TASK DETAILS: Please reproduce the full set of data below exactly.

RECORDED INFORMATION:
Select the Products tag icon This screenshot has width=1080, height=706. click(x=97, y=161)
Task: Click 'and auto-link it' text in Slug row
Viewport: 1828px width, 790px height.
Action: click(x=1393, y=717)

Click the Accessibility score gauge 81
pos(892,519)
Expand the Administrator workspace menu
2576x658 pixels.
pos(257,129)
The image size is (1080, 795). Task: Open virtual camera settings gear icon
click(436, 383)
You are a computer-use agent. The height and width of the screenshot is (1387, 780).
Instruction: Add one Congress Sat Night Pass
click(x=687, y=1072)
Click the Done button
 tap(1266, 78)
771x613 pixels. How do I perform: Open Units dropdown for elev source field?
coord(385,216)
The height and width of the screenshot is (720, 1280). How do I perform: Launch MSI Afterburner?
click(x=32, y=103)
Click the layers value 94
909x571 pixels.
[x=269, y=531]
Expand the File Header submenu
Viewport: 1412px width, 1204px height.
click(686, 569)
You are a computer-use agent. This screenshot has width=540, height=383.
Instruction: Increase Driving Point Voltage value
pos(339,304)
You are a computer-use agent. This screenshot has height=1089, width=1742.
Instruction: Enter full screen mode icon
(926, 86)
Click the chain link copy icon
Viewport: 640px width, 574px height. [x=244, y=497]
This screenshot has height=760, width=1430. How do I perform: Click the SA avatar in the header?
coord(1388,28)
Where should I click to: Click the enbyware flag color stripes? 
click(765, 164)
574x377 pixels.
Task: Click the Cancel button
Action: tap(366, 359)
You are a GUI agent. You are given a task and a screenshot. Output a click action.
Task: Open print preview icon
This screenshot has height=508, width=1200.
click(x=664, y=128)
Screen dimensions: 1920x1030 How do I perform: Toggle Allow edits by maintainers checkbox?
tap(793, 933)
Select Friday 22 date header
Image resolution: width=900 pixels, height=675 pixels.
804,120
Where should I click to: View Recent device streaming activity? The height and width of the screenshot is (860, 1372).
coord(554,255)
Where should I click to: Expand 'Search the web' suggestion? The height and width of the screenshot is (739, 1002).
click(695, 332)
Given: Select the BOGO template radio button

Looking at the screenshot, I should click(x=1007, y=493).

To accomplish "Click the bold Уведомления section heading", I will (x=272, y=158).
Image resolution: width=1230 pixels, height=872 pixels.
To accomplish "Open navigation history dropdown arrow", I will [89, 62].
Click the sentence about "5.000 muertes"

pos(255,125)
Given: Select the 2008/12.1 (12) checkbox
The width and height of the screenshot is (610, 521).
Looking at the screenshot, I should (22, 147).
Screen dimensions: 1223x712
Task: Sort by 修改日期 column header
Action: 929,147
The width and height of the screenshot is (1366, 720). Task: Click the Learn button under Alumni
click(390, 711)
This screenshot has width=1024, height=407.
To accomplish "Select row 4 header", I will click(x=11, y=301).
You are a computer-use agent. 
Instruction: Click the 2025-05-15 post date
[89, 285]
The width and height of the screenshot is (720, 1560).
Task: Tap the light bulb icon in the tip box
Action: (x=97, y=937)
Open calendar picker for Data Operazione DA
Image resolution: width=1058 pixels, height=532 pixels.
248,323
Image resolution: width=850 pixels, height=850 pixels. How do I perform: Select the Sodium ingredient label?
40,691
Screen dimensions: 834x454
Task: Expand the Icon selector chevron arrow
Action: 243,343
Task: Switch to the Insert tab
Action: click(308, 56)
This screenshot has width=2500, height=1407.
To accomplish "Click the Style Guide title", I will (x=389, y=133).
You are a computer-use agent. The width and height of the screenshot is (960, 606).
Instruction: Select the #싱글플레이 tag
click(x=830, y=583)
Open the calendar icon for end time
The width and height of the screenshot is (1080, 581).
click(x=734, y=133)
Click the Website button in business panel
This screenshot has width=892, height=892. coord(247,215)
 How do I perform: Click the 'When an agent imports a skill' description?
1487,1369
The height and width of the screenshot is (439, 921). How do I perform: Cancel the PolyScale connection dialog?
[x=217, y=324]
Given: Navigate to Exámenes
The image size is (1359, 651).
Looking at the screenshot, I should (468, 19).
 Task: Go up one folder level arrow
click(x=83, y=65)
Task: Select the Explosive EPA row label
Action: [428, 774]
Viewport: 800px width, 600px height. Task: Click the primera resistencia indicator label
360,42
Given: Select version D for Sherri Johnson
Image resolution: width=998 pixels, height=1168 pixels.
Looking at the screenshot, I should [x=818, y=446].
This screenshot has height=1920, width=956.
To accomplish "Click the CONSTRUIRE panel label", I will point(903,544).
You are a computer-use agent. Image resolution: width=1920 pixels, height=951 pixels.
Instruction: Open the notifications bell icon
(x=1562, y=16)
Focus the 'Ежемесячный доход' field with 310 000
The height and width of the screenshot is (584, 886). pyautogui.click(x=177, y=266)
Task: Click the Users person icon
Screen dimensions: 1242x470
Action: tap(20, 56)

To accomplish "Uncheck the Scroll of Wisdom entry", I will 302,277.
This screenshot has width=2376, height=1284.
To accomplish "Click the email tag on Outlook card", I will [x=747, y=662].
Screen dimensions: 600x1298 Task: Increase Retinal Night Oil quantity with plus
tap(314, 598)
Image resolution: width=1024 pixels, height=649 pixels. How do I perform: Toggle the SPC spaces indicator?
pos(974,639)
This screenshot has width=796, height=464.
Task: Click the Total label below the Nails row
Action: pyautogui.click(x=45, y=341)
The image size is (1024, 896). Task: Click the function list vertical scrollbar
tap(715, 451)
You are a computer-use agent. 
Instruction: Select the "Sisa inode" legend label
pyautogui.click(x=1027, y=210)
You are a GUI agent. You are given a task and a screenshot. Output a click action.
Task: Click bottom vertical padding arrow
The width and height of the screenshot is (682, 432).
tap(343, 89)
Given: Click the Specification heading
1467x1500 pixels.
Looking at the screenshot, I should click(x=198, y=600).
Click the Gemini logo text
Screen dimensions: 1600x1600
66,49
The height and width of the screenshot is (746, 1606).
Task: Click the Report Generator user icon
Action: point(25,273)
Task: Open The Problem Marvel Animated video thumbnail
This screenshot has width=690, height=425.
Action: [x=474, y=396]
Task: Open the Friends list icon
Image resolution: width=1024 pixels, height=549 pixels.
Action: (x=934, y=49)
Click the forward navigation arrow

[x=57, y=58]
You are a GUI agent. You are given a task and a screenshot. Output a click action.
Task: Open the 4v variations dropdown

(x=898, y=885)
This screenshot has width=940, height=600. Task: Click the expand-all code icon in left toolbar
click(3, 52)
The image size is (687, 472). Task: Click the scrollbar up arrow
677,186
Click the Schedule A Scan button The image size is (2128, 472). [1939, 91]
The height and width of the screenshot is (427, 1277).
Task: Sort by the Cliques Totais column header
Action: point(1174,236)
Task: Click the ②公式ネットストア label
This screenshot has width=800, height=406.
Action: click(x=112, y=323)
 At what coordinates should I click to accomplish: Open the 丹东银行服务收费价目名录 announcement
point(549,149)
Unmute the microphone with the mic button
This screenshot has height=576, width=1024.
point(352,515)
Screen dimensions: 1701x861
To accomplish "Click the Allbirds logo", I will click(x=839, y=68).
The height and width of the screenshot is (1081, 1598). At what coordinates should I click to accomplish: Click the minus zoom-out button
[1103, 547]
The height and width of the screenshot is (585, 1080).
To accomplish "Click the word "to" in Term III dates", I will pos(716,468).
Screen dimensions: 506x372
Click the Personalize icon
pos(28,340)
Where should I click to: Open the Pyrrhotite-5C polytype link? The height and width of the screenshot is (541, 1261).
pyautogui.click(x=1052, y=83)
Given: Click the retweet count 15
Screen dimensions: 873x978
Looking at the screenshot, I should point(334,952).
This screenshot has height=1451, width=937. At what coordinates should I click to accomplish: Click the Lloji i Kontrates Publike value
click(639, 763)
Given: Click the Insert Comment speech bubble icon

WRITTEN REPLY:
Select the Products tag icon This screenshot has width=1080, height=706. click(x=97, y=161)
Task: Click 'and auto-link it' text in Slug row
Viewport: 1828px width, 790px height.
Action: click(x=1393, y=717)

Click the Accessibility score gauge 81
pos(892,519)
Expand the Administrator workspace menu
2576x658 pixels.
pos(257,129)
The image size is (1080, 795). Task: Open virtual camera settings gear icon
click(436, 383)
You are a computer-use agent. The height and width of the screenshot is (1387, 780).
Instruction: Add one Congress Sat Night Pass
click(x=687, y=1072)
Click the Done button
 tap(1266, 78)
771x613 pixels. How do I perform: Open Units dropdown for elev source field?
coord(385,216)
The height and width of the screenshot is (720, 1280). How do I perform: Launch MSI Afterburner?
click(x=32, y=103)
Click the layers value 94
909x571 pixels.
[x=269, y=531]
Expand the File Header submenu
Viewport: 1412px width, 1204px height.
click(686, 569)
You are a computer-use agent. This screenshot has width=540, height=383.
Instruction: Increase Driving Point Voltage value
pos(339,304)
You are a computer-use agent. This screenshot has height=1089, width=1742.
Instruction: Enter full screen mode icon
(926, 86)
Click the chain link copy icon
Viewport: 640px width, 574px height. [x=244, y=497]
This screenshot has height=760, width=1430. How do I perform: Click the SA avatar in the header?
coord(1388,28)
Where should I click to: Click the enbyware flag color stripes? 
click(765, 164)
574x377 pixels.
Task: Click the Cancel button
Action: tap(366, 359)
You are a GUI agent. You are given a task and a screenshot. Output a click action.
Task: Open print preview icon
This screenshot has height=508, width=1200.
click(x=664, y=128)
Screen dimensions: 1920x1030 How do I perform: Toggle Allow edits by maintainers checkbox?
tap(793, 933)
Select Friday 22 date header
Image resolution: width=900 pixels, height=675 pixels.
804,120
Where should I click to: View Recent device streaming activity? The height and width of the screenshot is (860, 1372).
coord(554,255)
Where should I click to: Expand 'Search the web' suggestion? The height and width of the screenshot is (739, 1002).
click(695, 332)
Given: Select the BOGO template radio button

Looking at the screenshot, I should click(x=1007, y=493).

To accomplish "Click the bold Уведомления section heading", I will (x=272, y=158).
Image resolution: width=1230 pixels, height=872 pixels.
To accomplish "Open navigation history dropdown arrow", I will [89, 62].
Click the sentence about "5.000 muertes"

pos(255,125)
Given: Select the 2008/12.1 (12) checkbox
The width and height of the screenshot is (610, 521).
Looking at the screenshot, I should (22, 147).
Screen dimensions: 1223x712
Task: Sort by 修改日期 column header
Action: 929,147
The width and height of the screenshot is (1366, 720). Task: Click the Learn button under Alumni
click(390, 711)
This screenshot has width=1024, height=407.
To accomplish "Select row 4 header", I will click(x=11, y=301).
You are a computer-use agent. 
Instruction: Click the 2025-05-15 post date
[89, 285]
The width and height of the screenshot is (720, 1560).
Task: Tap the light bulb icon in the tip box
Action: (x=97, y=937)
Open calendar picker for Data Operazione DA
Image resolution: width=1058 pixels, height=532 pixels.
248,323
Image resolution: width=850 pixels, height=850 pixels. How do I perform: Select the Sodium ingredient label?
40,691
Screen dimensions: 834x454
Task: Expand the Icon selector chevron arrow
Action: 243,343
Task: Switch to the Insert tab
Action: click(308, 56)
This screenshot has width=2500, height=1407.
To accomplish "Click the Style Guide title", I will (x=389, y=133).
You are a computer-use agent. The width and height of the screenshot is (960, 606).
Instruction: Select the #싱글플레이 tag
click(x=830, y=583)
Open the calendar icon for end time
The width and height of the screenshot is (1080, 581).
click(x=734, y=133)
Click the Website button in business panel
This screenshot has width=892, height=892. coord(247,215)
 How do I perform: Click the 'When an agent imports a skill' description?
1487,1369
The height and width of the screenshot is (439, 921). How do I perform: Cancel the PolyScale connection dialog?
[x=217, y=324]
Given: Navigate to Exámenes
The image size is (1359, 651).
Looking at the screenshot, I should (468, 19).
 Task: Go up one folder level arrow
click(x=83, y=65)
Task: Select the Explosive EPA row label
Action: [428, 774]
Viewport: 800px width, 600px height. Task: Click the primera resistencia indicator label
360,42
Given: Select version D for Sherri Johnson
Image resolution: width=998 pixels, height=1168 pixels.
Looking at the screenshot, I should [x=818, y=446].
This screenshot has height=1920, width=956.
To accomplish "Click the CONSTRUIRE panel label", I will point(903,544).
You are a computer-use agent. Image resolution: width=1920 pixels, height=951 pixels.
Instruction: Open the notifications bell icon
(x=1562, y=16)
Focus the 'Ежемесячный доход' field with 310 000
The height and width of the screenshot is (584, 886). pyautogui.click(x=177, y=266)
Task: Click the Users person icon
Screen dimensions: 1242x470
Action: tap(20, 56)

To accomplish "Uncheck the Scroll of Wisdom entry", I will 302,277.
This screenshot has width=2376, height=1284.
To accomplish "Click the email tag on Outlook card", I will [x=747, y=662].
Screen dimensions: 600x1298 Task: Increase Retinal Night Oil quantity with plus
tap(314, 598)
Image resolution: width=1024 pixels, height=649 pixels. How do I perform: Toggle the SPC spaces indicator?
pos(974,639)
This screenshot has width=796, height=464.
Task: Click the Total label below the Nails row
Action: pyautogui.click(x=45, y=341)
The image size is (1024, 896). Task: Click the function list vertical scrollbar
tap(715, 451)
You are a computer-use agent. 
Instruction: Select the "Sisa inode" legend label
pyautogui.click(x=1027, y=210)
You are a GUI agent. You are given a task and a screenshot. Output a click action.
Task: Click bottom vertical padding arrow
The width and height of the screenshot is (682, 432).
tap(343, 89)
Given: Click the Specification heading
1467x1500 pixels.
Looking at the screenshot, I should click(x=198, y=600).
Click the Gemini logo text
Screen dimensions: 1600x1600
66,49
The height and width of the screenshot is (746, 1606).
Task: Click the Report Generator user icon
Action: point(25,273)
Task: Open The Problem Marvel Animated video thumbnail
This screenshot has width=690, height=425.
Action: [x=474, y=396]
Task: Open the Friends list icon
Image resolution: width=1024 pixels, height=549 pixels.
Action: (x=934, y=49)
Click the forward navigation arrow

[x=57, y=58]
You are a GUI agent. You are given a task and a screenshot. Output a click action.
Task: Open the 4v variations dropdown

(x=898, y=885)
This screenshot has width=940, height=600. Task: Click the expand-all code icon in left toolbar
click(3, 52)
The image size is (687, 472). Task: Click the scrollbar up arrow
677,186
Click the Schedule A Scan button The image size is (2128, 472). [1939, 91]
The height and width of the screenshot is (427, 1277).
Task: Sort by the Cliques Totais column header
Action: point(1174,236)
Task: Click the ②公式ネットストア label
This screenshot has width=800, height=406.
Action: click(x=112, y=323)
 At what coordinates should I click to accomplish: Open the 丹东银行服务收费价目名录 announcement
point(549,149)
Unmute the microphone with the mic button
This screenshot has height=576, width=1024.
point(352,515)
Screen dimensions: 1701x861
To accomplish "Click the Allbirds logo", I will click(x=839, y=68).
The height and width of the screenshot is (1081, 1598). At what coordinates should I click to accomplish: Click the minus zoom-out button
[1103, 547]
The height and width of the screenshot is (585, 1080).
To accomplish "Click the word "to" in Term III dates", I will pos(716,468).
Screen dimensions: 506x372
Click the Personalize icon
pos(28,340)
Where should I click to: Open the Pyrrhotite-5C polytype link? The height and width of the screenshot is (541, 1261).
pyautogui.click(x=1052, y=83)
Given: Click the retweet count 15
Screen dimensions: 873x978
Looking at the screenshot, I should point(334,952).
This screenshot has height=1451, width=937. At what coordinates should I click to accomplish: Click the Lloji i Kontrates Publike value
click(639, 763)
Given: Click the Insert Comment speech bubble icon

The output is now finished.